Provided data:
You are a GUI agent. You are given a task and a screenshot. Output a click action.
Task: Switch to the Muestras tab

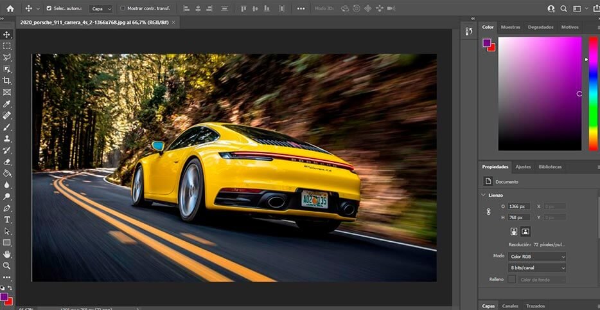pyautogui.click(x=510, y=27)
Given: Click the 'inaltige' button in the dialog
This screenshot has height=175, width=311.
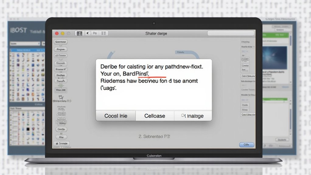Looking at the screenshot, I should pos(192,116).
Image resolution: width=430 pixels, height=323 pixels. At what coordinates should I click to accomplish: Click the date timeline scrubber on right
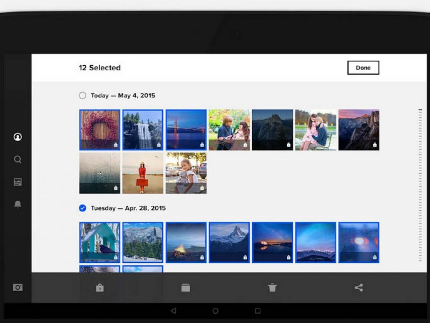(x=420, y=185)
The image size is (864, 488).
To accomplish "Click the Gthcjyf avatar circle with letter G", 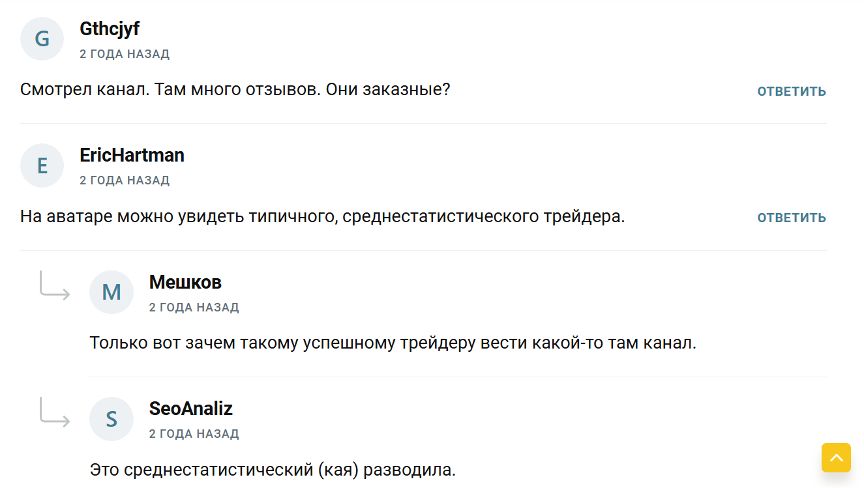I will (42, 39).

* * *

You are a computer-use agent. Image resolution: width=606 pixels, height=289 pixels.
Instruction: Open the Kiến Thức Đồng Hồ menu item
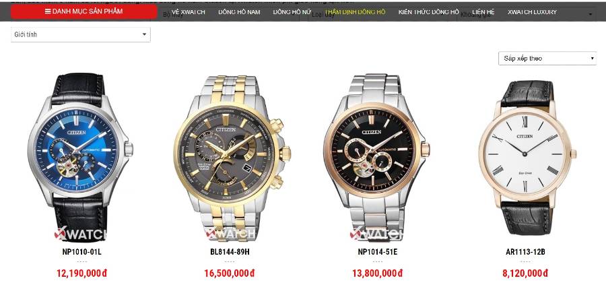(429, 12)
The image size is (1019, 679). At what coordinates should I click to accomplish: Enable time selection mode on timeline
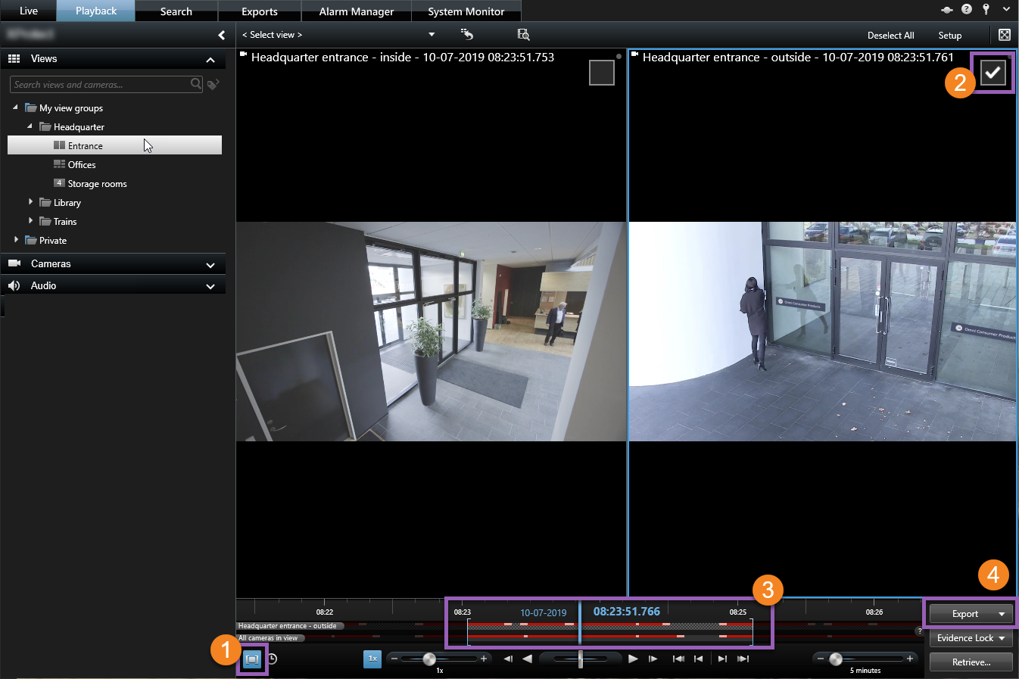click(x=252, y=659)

What to do: The expected answer is a copy of each line above containing "agent".

Answer box:
You are a GUI agent. You are given a task and a screenshot. Output a click action.
You are a computer-use agent. Image resolution: width=606 pixels, height=289 pixels.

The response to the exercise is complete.